*Task statement*
When a line below contains the word "computer", copy that line.

*Dataset records*
================
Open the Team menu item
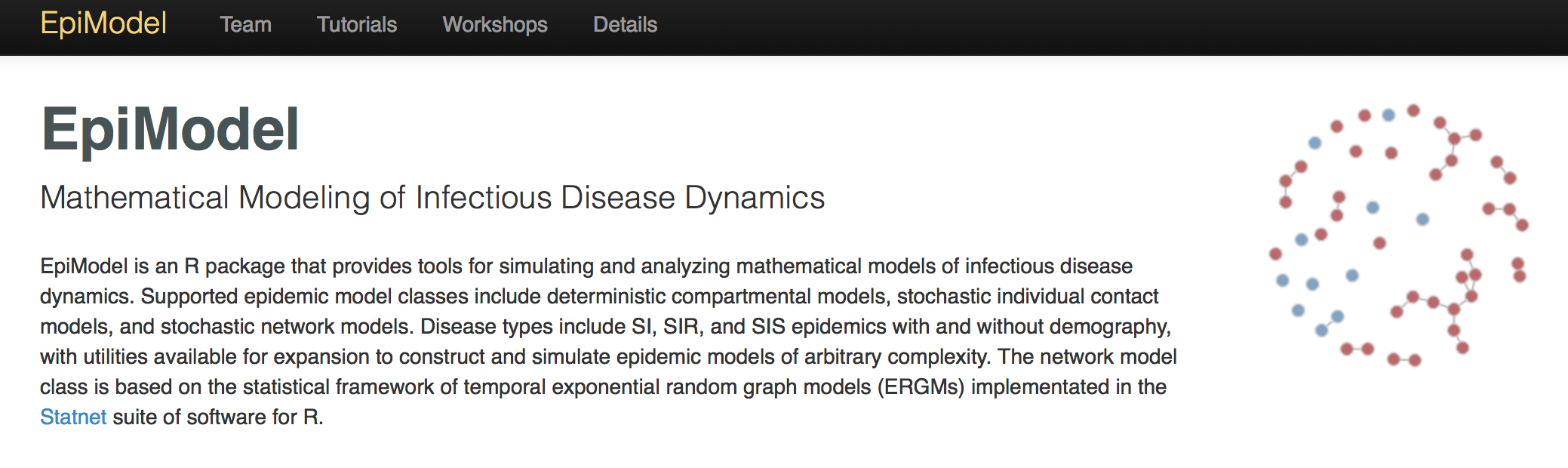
================
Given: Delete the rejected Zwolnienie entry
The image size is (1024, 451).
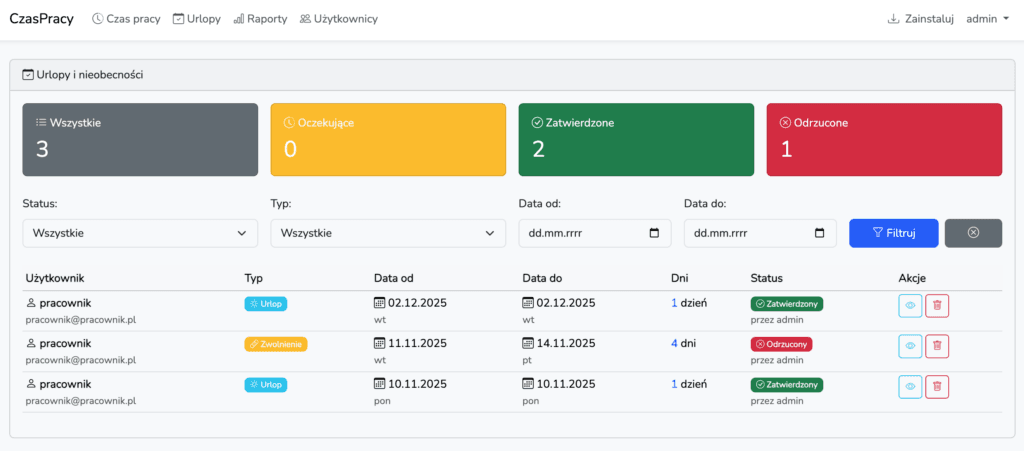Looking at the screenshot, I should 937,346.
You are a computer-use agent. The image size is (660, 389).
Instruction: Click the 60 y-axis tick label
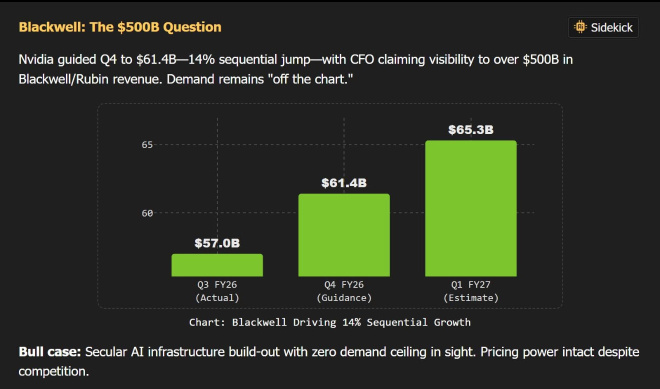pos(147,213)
================
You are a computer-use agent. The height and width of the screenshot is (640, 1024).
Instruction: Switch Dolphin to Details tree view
================
*Answer to this task*
You are a computer-use agent. The image size is (660, 389).
You are a computer-use agent. The height and width of the screenshot is (640, 1024).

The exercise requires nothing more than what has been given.